Converting Back: Pandas to Polars

The reverse operation uses pl.from_pandas():

import pandas as pd
import polars as pl

# Create a Pandas DataFrame
df_pandas = pd.DataFrame({
    "name": ["Alice", "Bob", "Charlie"],
    "age": [25, 30, 35],
    "score": [95.5, 87.0, 92.0]
})

# Convert to Polars
df_polars = pl.from_pandas(df_pandas)

print(type(df_polars))
# <class 'polars.dataframe.frame.DataFrame'>

# Round-trip verification
df_original = pl.DataFrame({
    "x": [1, 2, 3],
    "y": [4.0, 5.0, 6.0]
})

df_roundtrip = pl.from_pandas(df_original.to_pandas())

print(df_original.equals(df_roundtrip))
# True (for simple types)

For Series:

series_pandas = pd.Series([1, 2, 3, 4, 5], name="values")
series_polars = pl.from_pandas(series_pandas)

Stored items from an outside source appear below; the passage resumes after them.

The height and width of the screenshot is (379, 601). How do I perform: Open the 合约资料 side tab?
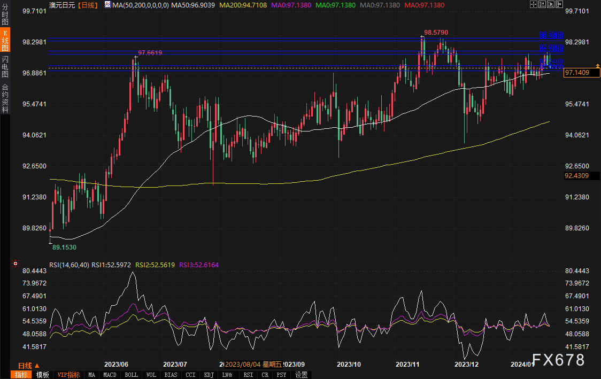(5, 98)
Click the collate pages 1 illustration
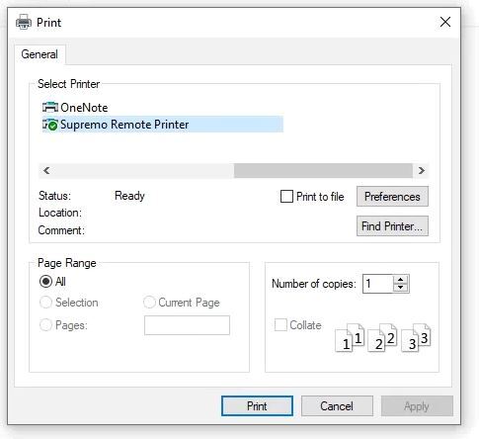The width and height of the screenshot is (479, 439). click(x=350, y=338)
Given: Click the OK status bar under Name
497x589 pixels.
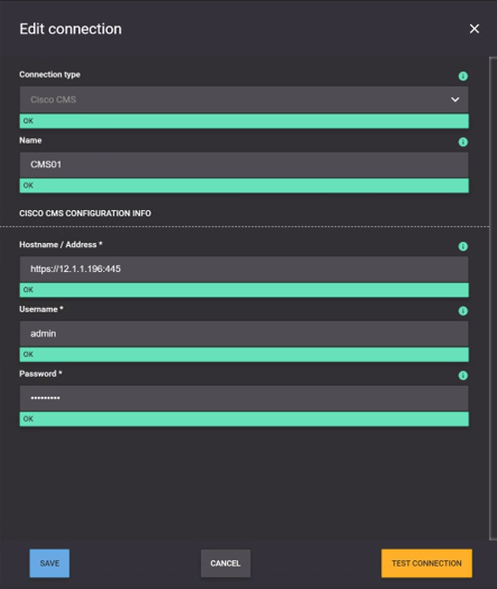Looking at the screenshot, I should coord(244,186).
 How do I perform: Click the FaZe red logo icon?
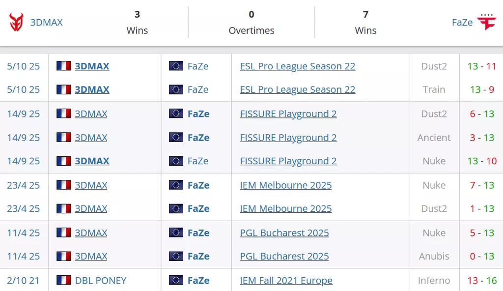coord(487,22)
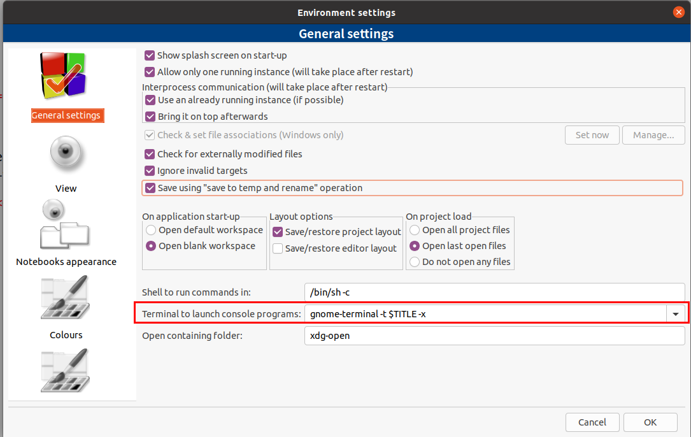
Task: Click the Open containing folder field
Action: pyautogui.click(x=494, y=336)
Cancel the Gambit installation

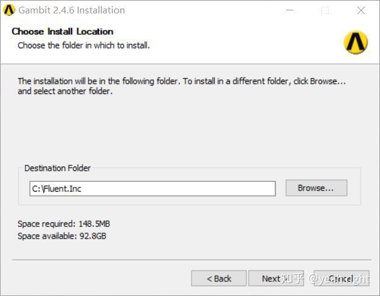(x=342, y=278)
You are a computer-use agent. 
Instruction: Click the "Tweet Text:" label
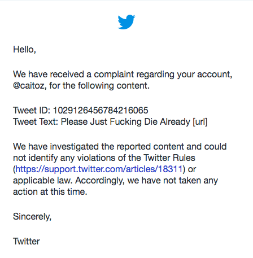(36, 121)
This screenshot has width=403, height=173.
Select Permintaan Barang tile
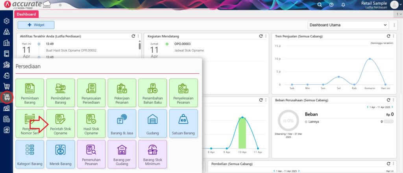click(x=30, y=93)
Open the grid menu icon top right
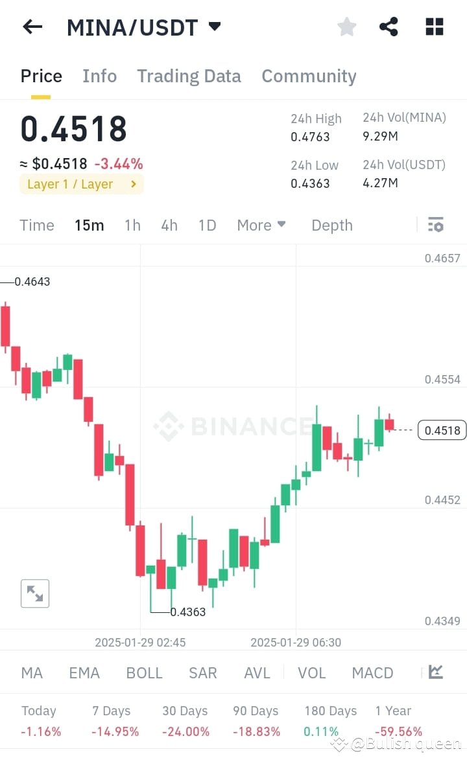The width and height of the screenshot is (467, 758). pos(433,27)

Be aware that round-trip conversion might not preserve all type information perfectly, especially for complex nested types or categorical data with specific orderings.

Best Practices and When to Convert

Minimize conversion boundaries. Every conversion costs time and risks subtle data type changes. Structure your code to keep data in one format as long as possible.

# Bad: Converting back and forth
def process_data(df_polars):
    df_pandas = df_polars.to_pandas()
    df_pandas["new_col"] = df_pandas["value"] * 2  # Could do this in Polars
    df_polars = pl.from_pandas(df_pandas)
    df_pandas = df_polars.to_pandas()
    result = df_pandas.groupby("category").mean()  # Could do this in Polars
    return pl.from_pandas(result)

# Good: Stay in Polars, convert only at the boundary
def process_data(df_polars):
    return (
        df_polars
        .with_columns((pl.col("value") * 2).alias("new_col"))
        .group_by("category")
        .mean()
    )

Convert at integration points. When you need to pass data to scikit-learn, matplotlib, or other Pandas-native libraries, convert right before the call:

from sklearn.linear_model import LinearRegression

# Keep everything in Polars until sklearn needs it
df = (
    pl.scan_parquet("training_data.parquet")
    .filter(pl.col("valid") == True)
    .select(["feature1", "feature2", "feature3", "target"])
    .collect()
)

# Convert only for sklearn
X = df.select(["feature1", "feature2", "feature3"]).to_pandas()
y = df.select("target").to_pandas()

model = LinearRegression()
model.fit(X, y)

Use PyArrow types for better compatibility. If your Pandas code can handle them, PyArrow-backed types give you faster conversion and better null handling:

# Set this as your default pattern
df_pandas = df_polars.to_pandas(use_pyarrow_extension_types=True)

Consider whether you need Pandas at all. Many libraries are adding Polars support. Check if your dependency has native Polars integration before defaulting to conversion. Plotly, Altair, and several other visualization libraries now accept Polars DataFrames directly.

The goal isn’t to avoid Pandas entirely—it’s to convert intentionally, understanding the costs and tradeoffs involved.